Jérôme Bourdon, un historien et expert en sociologie des médias basé en Israël depuis 1997, a fait une analyse pour Le Monde. Il a étudié comment la télévision israélienne et la presse écrite traitent l’offensive en cours à Gaza, et mis en évidence l’impact de leur reporting dans la société.
Après un conflit de six mois, Bourdon s’interroge sur la representation de la guerre à Gaza dans les médias israéliens.

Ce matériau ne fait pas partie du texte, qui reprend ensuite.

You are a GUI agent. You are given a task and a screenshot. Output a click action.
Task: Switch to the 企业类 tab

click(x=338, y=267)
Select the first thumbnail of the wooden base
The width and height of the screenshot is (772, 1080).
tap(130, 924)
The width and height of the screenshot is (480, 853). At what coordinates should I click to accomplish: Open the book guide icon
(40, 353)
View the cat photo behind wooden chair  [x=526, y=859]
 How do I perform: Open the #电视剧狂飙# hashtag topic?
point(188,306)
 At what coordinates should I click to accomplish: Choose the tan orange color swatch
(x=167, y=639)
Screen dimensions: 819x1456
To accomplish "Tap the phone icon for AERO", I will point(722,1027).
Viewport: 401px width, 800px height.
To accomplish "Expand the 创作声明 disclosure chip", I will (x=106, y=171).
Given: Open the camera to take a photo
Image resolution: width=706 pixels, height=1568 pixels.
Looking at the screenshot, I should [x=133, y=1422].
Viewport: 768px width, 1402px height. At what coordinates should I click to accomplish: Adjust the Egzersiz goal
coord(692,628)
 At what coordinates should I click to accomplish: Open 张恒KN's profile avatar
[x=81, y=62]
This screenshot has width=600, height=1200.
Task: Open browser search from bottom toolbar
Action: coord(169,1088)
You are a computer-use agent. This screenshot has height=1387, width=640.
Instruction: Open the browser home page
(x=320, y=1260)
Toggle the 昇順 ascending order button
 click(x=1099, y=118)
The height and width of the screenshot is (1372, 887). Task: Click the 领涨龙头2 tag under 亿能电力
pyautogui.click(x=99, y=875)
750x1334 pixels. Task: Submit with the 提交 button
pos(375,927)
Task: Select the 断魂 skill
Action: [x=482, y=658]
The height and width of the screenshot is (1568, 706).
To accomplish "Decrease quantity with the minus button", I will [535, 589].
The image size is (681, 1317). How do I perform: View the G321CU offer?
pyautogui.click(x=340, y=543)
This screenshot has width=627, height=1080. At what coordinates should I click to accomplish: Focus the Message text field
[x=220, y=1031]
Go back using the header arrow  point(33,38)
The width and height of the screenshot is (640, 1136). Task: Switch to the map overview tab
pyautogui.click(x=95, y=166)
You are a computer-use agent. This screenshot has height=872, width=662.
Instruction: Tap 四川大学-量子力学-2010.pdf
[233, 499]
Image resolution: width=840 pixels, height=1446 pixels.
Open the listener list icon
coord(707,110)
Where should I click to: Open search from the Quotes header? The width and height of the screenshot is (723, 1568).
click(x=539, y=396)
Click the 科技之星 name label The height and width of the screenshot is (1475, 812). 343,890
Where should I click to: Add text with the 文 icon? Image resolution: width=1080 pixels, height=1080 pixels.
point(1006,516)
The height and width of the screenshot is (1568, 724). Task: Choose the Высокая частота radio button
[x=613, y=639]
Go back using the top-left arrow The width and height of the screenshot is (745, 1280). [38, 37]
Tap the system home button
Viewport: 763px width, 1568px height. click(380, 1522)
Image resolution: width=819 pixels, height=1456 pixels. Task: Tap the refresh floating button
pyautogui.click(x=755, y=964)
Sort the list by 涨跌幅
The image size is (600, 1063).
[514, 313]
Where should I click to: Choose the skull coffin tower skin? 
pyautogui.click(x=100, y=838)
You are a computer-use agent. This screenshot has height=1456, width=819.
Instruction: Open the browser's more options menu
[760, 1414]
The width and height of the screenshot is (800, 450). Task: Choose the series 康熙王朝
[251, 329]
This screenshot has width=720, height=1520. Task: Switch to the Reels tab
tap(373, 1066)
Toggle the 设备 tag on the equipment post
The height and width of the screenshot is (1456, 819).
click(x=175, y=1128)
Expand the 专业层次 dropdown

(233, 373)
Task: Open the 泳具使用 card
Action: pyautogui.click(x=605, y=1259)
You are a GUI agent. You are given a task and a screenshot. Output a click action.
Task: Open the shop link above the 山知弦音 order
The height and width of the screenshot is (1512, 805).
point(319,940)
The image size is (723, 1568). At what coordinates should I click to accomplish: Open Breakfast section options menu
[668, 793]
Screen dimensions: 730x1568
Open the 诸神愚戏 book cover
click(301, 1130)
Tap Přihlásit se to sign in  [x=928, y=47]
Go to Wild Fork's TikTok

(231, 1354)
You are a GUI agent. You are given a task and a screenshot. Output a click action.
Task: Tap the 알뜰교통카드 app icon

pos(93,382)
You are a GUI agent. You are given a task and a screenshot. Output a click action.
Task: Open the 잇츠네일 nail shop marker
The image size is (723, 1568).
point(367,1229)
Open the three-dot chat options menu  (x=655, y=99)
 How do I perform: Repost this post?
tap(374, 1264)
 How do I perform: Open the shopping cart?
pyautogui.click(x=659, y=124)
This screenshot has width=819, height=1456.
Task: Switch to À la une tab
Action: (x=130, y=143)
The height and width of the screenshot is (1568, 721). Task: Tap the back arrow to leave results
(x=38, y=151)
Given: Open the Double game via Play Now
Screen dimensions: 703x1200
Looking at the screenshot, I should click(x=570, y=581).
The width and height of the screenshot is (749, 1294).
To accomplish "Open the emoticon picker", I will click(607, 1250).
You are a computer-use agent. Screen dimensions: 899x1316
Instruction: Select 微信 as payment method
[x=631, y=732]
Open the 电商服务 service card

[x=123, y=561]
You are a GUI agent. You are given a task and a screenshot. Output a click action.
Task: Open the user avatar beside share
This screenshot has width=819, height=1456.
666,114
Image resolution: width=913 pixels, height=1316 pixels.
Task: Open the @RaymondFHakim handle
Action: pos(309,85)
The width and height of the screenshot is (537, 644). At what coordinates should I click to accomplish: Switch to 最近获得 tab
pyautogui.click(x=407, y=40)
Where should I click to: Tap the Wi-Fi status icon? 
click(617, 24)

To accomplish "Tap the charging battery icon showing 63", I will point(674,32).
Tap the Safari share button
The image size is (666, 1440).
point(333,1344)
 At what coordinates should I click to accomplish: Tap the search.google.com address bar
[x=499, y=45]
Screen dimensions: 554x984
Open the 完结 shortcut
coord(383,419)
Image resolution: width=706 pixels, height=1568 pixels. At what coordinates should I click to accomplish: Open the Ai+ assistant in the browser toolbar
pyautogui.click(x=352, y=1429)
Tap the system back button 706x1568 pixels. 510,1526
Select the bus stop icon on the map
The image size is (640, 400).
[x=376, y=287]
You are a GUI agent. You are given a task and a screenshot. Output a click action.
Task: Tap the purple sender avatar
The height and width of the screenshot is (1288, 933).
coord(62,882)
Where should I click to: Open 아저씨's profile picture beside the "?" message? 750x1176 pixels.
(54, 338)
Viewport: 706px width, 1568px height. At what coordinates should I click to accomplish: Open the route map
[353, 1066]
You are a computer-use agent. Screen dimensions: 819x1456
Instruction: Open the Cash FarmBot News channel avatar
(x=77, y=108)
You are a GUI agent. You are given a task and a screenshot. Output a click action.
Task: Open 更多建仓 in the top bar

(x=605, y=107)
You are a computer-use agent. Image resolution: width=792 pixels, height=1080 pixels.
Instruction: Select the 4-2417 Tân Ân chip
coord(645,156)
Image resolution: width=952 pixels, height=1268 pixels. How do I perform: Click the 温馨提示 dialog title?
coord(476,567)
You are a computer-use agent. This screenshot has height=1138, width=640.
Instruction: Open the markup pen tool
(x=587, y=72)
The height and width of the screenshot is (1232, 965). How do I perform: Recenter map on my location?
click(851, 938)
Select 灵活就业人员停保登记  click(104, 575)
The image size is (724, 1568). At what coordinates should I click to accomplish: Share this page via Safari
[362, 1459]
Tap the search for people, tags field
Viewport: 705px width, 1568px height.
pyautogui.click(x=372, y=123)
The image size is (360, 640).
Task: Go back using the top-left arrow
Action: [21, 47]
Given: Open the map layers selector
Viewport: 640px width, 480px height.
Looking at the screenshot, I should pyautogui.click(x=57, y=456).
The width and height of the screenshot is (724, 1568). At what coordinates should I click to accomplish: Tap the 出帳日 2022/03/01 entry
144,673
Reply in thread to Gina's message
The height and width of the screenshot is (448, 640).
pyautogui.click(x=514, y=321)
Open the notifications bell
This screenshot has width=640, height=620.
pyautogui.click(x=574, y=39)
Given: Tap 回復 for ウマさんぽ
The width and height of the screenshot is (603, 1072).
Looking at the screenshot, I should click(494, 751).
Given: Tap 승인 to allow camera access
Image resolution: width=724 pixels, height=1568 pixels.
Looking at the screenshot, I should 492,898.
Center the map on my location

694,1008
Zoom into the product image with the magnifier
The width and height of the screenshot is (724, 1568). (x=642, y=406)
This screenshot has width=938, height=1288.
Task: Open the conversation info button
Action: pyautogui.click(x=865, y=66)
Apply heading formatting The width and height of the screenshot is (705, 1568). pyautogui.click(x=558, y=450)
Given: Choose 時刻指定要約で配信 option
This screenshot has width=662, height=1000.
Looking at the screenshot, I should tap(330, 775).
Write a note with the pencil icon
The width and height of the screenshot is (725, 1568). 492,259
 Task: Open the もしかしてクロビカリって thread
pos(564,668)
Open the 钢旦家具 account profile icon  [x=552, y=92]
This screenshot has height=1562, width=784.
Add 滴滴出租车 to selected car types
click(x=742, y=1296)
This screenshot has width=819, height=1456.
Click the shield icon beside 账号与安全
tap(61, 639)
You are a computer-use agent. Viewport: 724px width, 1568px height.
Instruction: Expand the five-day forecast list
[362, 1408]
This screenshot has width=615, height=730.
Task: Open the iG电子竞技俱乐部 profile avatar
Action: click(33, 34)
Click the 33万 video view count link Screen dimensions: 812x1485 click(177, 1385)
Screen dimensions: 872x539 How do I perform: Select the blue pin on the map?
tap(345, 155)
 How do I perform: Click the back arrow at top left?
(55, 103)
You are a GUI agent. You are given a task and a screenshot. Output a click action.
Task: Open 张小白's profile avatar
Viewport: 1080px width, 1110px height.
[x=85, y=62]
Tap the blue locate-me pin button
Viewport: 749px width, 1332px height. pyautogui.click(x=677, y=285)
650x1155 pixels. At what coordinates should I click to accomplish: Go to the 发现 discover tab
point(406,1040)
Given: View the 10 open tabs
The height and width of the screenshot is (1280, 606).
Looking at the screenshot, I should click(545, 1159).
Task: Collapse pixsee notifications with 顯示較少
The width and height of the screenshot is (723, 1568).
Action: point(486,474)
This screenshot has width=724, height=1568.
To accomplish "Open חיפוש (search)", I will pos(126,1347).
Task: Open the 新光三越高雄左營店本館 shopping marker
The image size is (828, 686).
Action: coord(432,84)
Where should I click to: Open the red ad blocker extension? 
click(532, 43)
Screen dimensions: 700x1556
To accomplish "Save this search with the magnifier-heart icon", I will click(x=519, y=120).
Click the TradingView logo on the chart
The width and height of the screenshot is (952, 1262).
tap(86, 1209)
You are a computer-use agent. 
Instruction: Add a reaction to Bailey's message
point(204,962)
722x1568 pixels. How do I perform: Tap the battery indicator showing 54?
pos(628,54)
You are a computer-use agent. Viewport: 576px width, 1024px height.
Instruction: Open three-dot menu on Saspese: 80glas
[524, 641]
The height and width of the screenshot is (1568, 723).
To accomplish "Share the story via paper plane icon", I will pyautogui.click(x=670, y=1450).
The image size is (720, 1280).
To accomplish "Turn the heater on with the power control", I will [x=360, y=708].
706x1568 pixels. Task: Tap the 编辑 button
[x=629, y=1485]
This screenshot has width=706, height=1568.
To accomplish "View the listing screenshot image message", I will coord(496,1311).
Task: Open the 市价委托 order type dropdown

Selon lui, une modeste portion de la population israélienne qui croit en un cessez-le-feu ou estime que l’armée perpètre des atrocités à Gaza se tourne vers le journal Haaretz ou des sites web d’actualités indépendants tels que Hamakom Hachi Ham Begehenom ( « L’endroit le plus brûlant de l’enfer ») ou le +972 Magazine (en anglais). Ils s’informe également à travers la presse internationale ou les sites web des organisations israéliennes de défense des droits de l’homme.
Il ajoute que ceux qui veulent connaître la situation à Gaza peuvent se fier aux récits d’acteurs humanitaires de différentes organisations qui décrivent tous une catastrophe sans pareil. Cependant, ces témoignages ne sont généralement pas relayés par les médias grand public. Bourdon affirme que les journalistes israéliens, comme leurs homologues internationaux, n’ont pas accès à Gaza (hormis pour de brefs reportages, « embedded », c’est-à-dire supervisés par les militaires).
La plupart des Israéliens juifs ignorent ou refusent de reconnaître la détresse que subissent les habitants de Gaza. À l’extrémité droite, cette souffrance est même applaudie, avec des groupes qui tentent d’interdire l’arrivée de convois d’aide humanitaire à Gaza. Même ceux qui se proclament progressistes et partisans de la paix confessent leur manque d’empathie. Le public reste fixé sur l’événement terrorisant du 7 octobre 2023. L’impact de l’Holocauste est toujours fort. Les Israéliens sont fermement convaincus qu’ils ont été forcés à la guerre, attribuant la responsabilité de la souffrance à la Palestine. Cette idée est incarnée par une citation notoire de l’ex-première ministre Golda Meir, « Nous ne pouvons pas pardonner aux Palestiniens de nous forcer à tuer leurs enfants ».
La question de la responsabilité israélienne est rarement abordée, mis à part par une infime minorité de journalistes, activistes et intellectuels. Les médias diffusent à la population ce qu’elle souhaite voir, sans réaliser que cette douleur, si actuelle pour eux, est déjà du passé pour les médias internationaux et est incomparable au désastre qui touche les Palestiniens à cause de l’offensive militaire israélienne. Les médias israéliens anglophones contribuent à la hasbara, une forme de « propagande-explicative » destinée à l’étranger, qui ne parvient qu’à conforter ceux qui sont déjà convaincus.